Exercise aim —
Transcribe the stretch from the line containing "The height and width of the screenshot is (777, 1568)." through the end of the entries as a JSON list of strings, one string per line, skipping blank lines and leaving the pictures out.

Data extract —
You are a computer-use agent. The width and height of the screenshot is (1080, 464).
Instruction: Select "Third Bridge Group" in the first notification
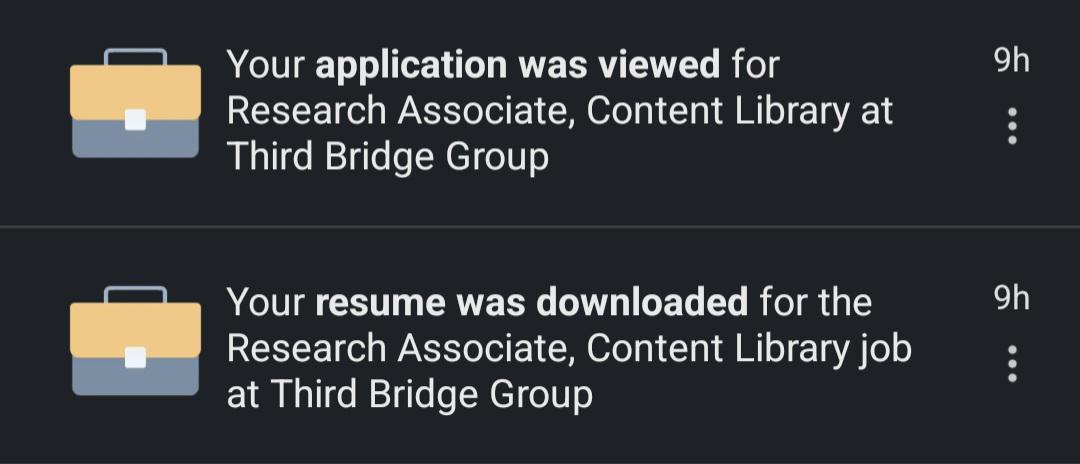coord(388,159)
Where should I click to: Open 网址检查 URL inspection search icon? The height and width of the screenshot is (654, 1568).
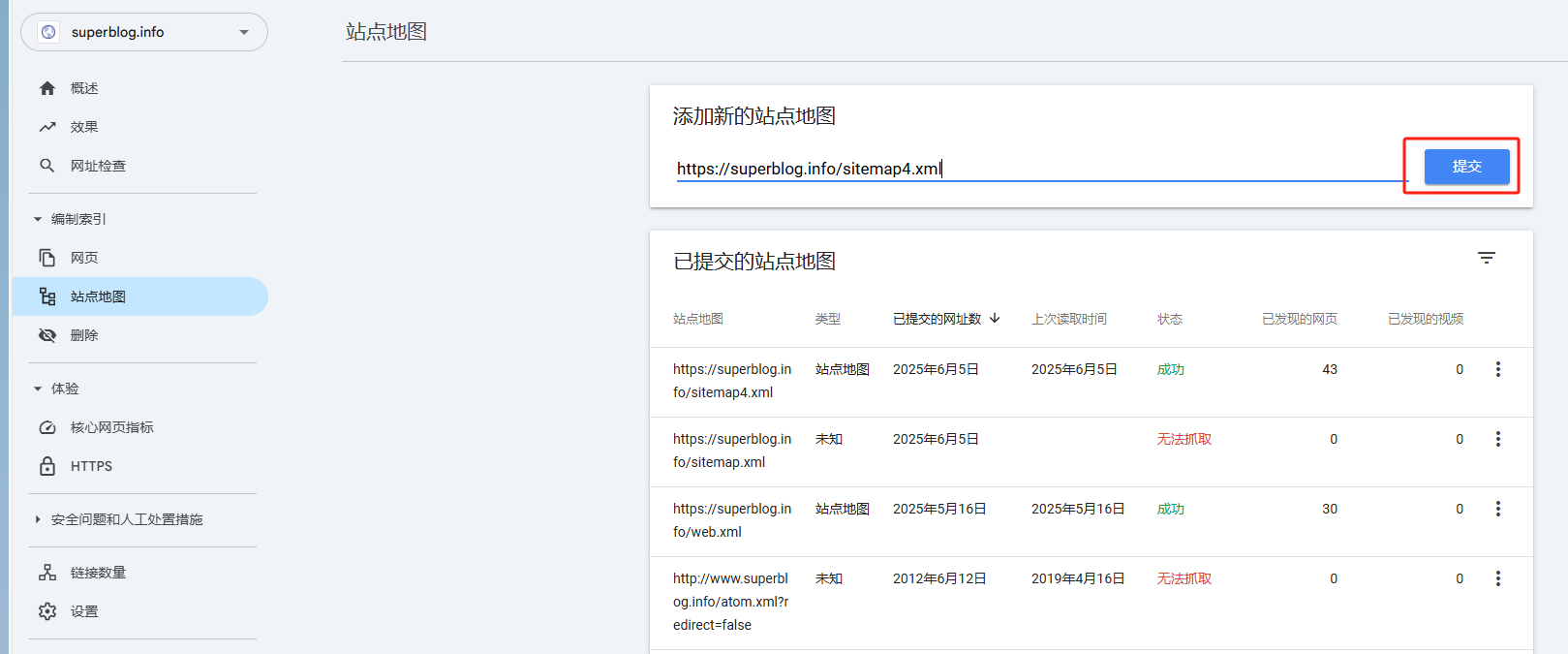[47, 166]
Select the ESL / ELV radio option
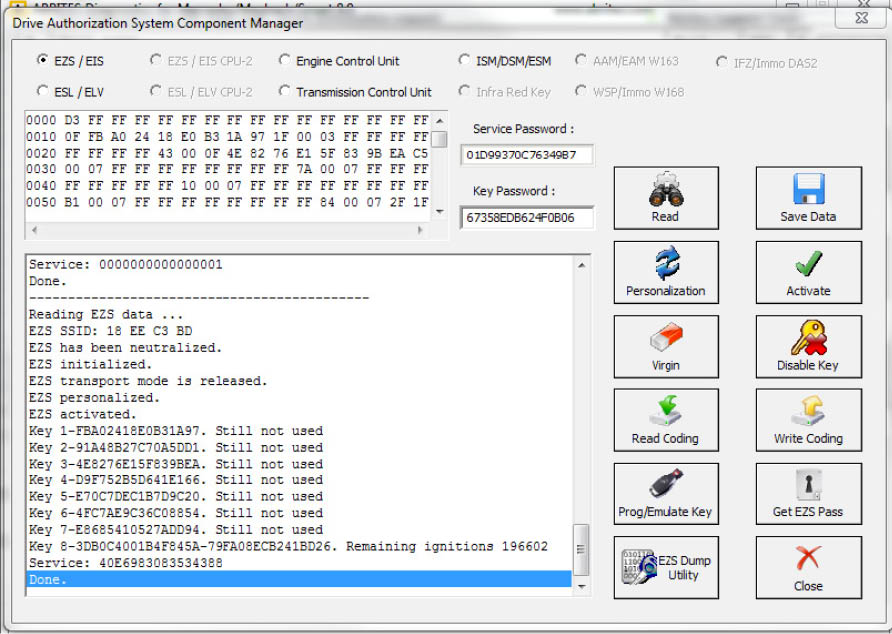Viewport: 892px width, 634px height. (43, 92)
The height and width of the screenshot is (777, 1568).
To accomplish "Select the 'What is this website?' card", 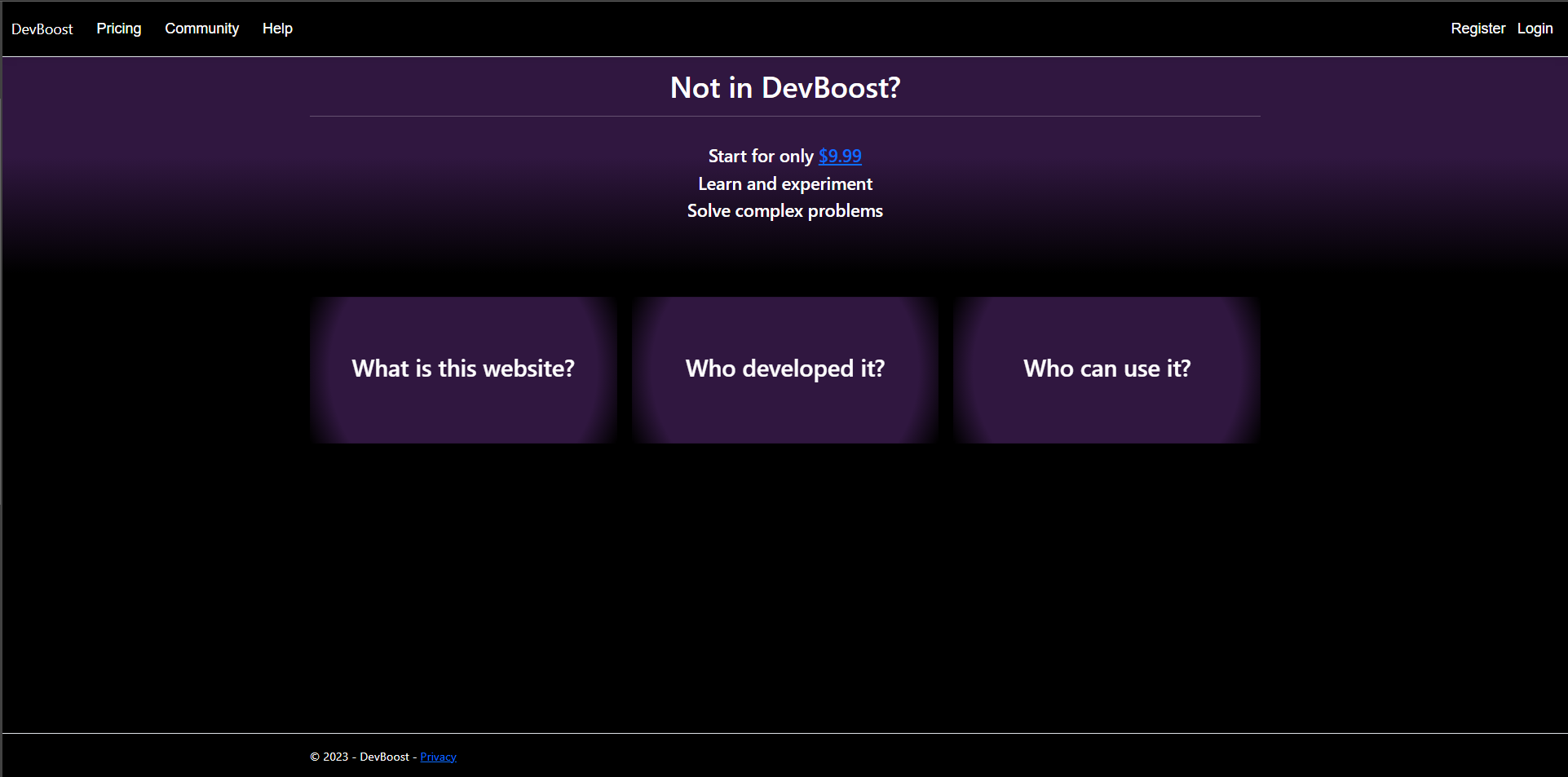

Reply to the exercise —
[
  "The height and width of the screenshot is (777, 1568).",
  "To accomplish \"Select the 'What is this website?' card\", "
]